Not long ago, a senior police officer in Kerala was in news for the wrong reasons after his daughter allegedly assaulted his driver, a police staffer, for reportedly being late to pick her from her morning walk. While the incident sparked public outrage and led to the transfer of the police officer, the Kerala Government is said to have initiated the process to dismantle the orderly system in the State. 

In 2016, the orderly issue, as news reports indicate, gained momentum after constables threatened to go on mass leave in Karnataka, the State Government had to invoke the Essential Services Maintenance Act to dissuade them from going on leave. The next year, Karnataka, according to reports, abolished the orderly system. 

The erstwhile unified Andhra Pradesh abolished the orderly system in 2009 in the wake of public outcry following the death of a Constable under mysterious circumstances while on duty as an orderly at the residence of a senior police officer.
Now back to the Tamil Nadu case.

Notably, the structural unconstitutionality, in the Police Department, prompted the Madras High Court to invoke the residuary relief clause in the writ prayer so as to deal with the same during the course of hearing of a petition from U Manickavel. He was a former Assistant Commissioner of Police who had challenged a notice served to him in 2014 to vacate the house allotted by the government.

The High Court was informed that several misconducts or offences of higher police officials of the Department were not responded to and no actions were being taken. Further, it was also submitted, that among others, the higher police officials still practised the orderly system in their residences and extracted household works from the uniformed police personnel, which was already abolished by the State Government in 1979.
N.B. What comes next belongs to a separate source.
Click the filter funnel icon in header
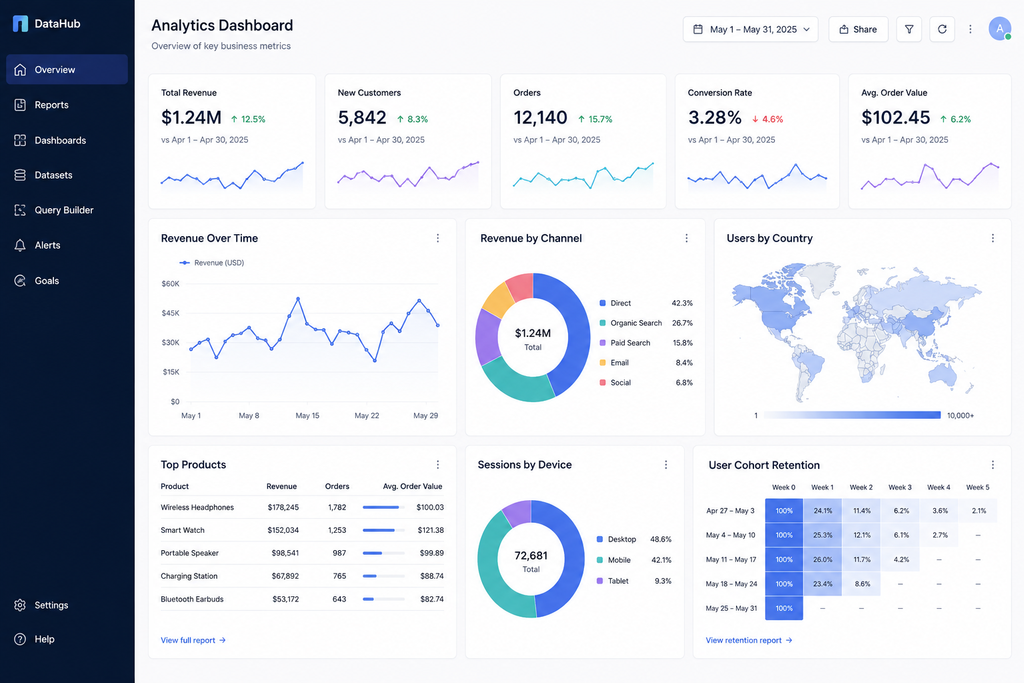This screenshot has width=1024, height=683. 908,29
The High Court also dwelt upon the usage of black film in the official vehicles by the higher officials of the police department, misuse of department's name in the private vehicles, abuse of police force in the name of orderly in their residences. 
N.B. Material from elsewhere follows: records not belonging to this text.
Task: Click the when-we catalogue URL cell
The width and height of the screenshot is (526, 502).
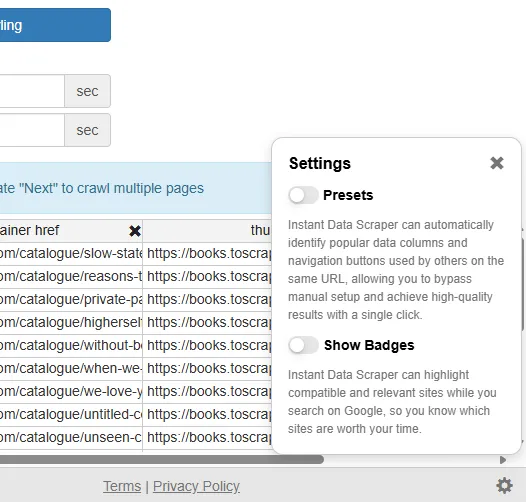Action: (x=71, y=369)
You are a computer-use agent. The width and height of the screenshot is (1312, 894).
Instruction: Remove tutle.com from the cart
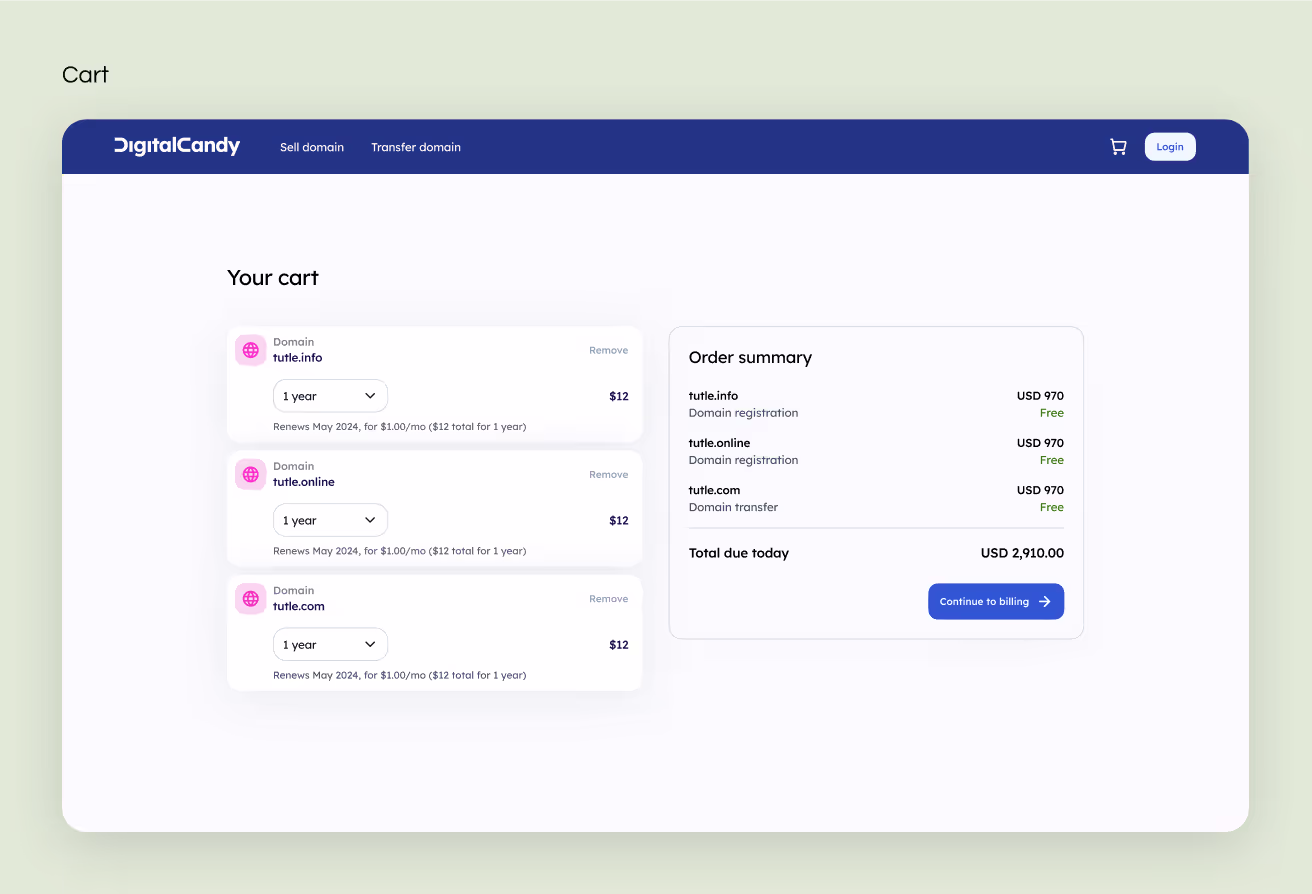(608, 598)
It was submitted by the State/Police that in the ongoing drive across Tamil Nadu, black films in 578 Police vehicles and POLICE' boards/Stickers in 8907 private vehicles had been removed so far. Further, 430 police personnel attached to senior officers who could have been utilized for domestic work had been withdrawn and asked to report to their parent unit for executive work. Higher officials serving in the Police Department including the Director General of Police submitted individual undertakings to the Court that none of the Police Personnel deployed on official duty like Security, Wireless operations at their residences are being employed in any other duty other than the official work assigned to them.
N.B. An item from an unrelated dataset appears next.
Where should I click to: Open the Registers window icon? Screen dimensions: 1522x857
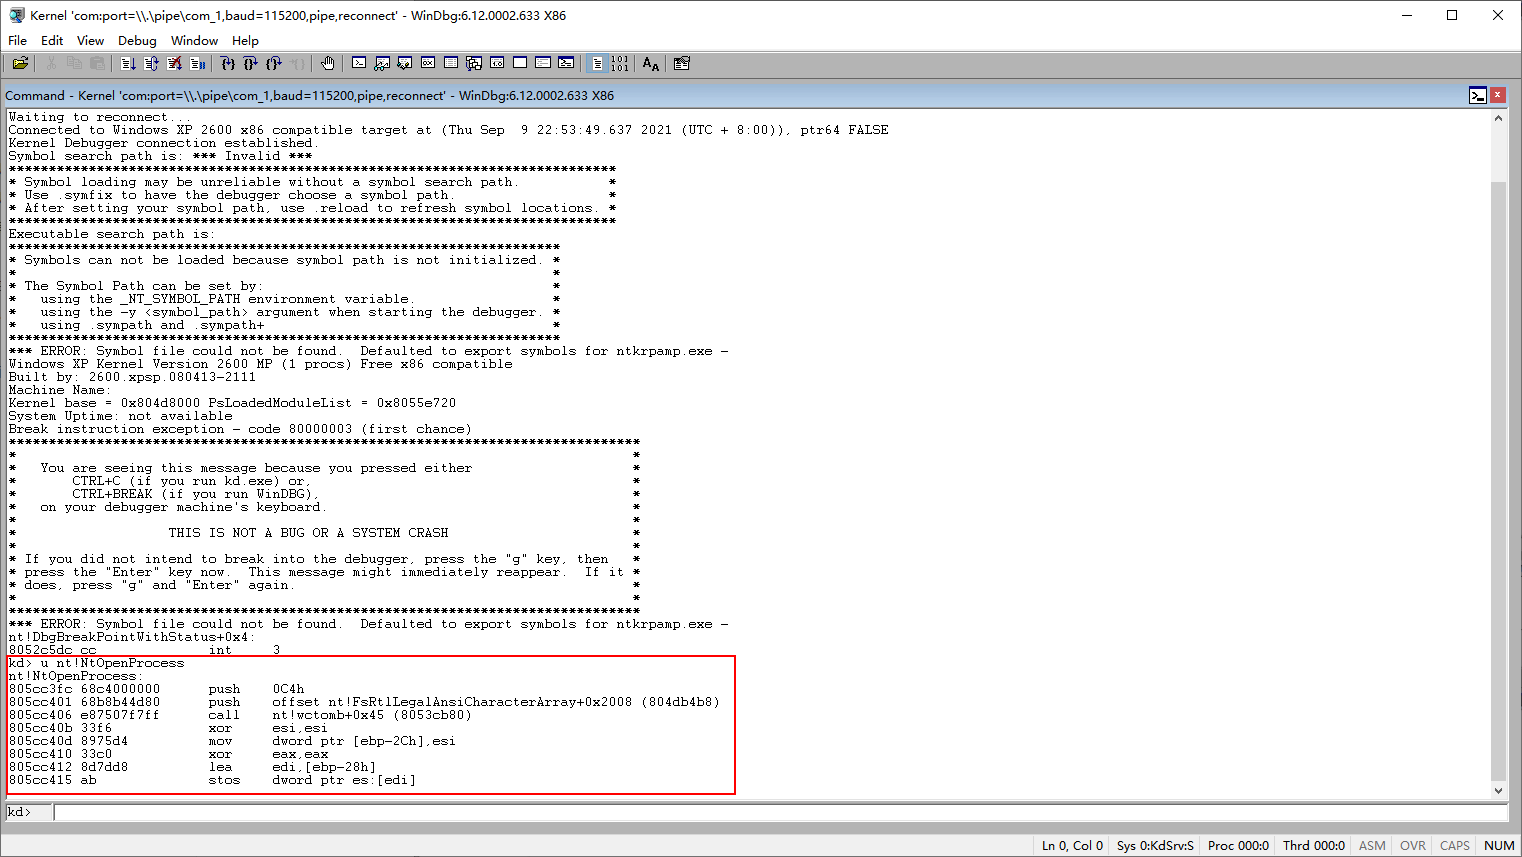click(x=427, y=63)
The main takeaways from the Court Order is that the practice of orderly system needs to be eradicated in entirety and within four months in accordance with the 1979 Government order by which the orderly system was abolished in the State of Tamil Nadu. An alternate arrangement for appointment of last grade government servant would have to be made in the places of orderlies at the scale admissible under the orders in force. Orderlies if deputed to the residence of the retired officials are to be withdrawn immediately. Enquiry needs to be conducted by the State/Police in the event of receiving any complaint or information as regard to the misconducts or offences from any person and initiate all appropriate actions under the relevant law. Illegal occupation of official police quarters will have to be identified and all steps to be initiated for eviction under the provisions of the Statute and the Rules in force.

The slew of directions issued by the Madras High Court will go a long way in boosting the morale of the constabulary and bring about transparency in the system. Digitisation of records related to allotment and vacation merits consideration as it can provide data on illegal occupation of government accommodation so as to initiate timely action in accordance with relevant rules.

Eradicating a colonial legacy like the orderly system is challenging but not impossible.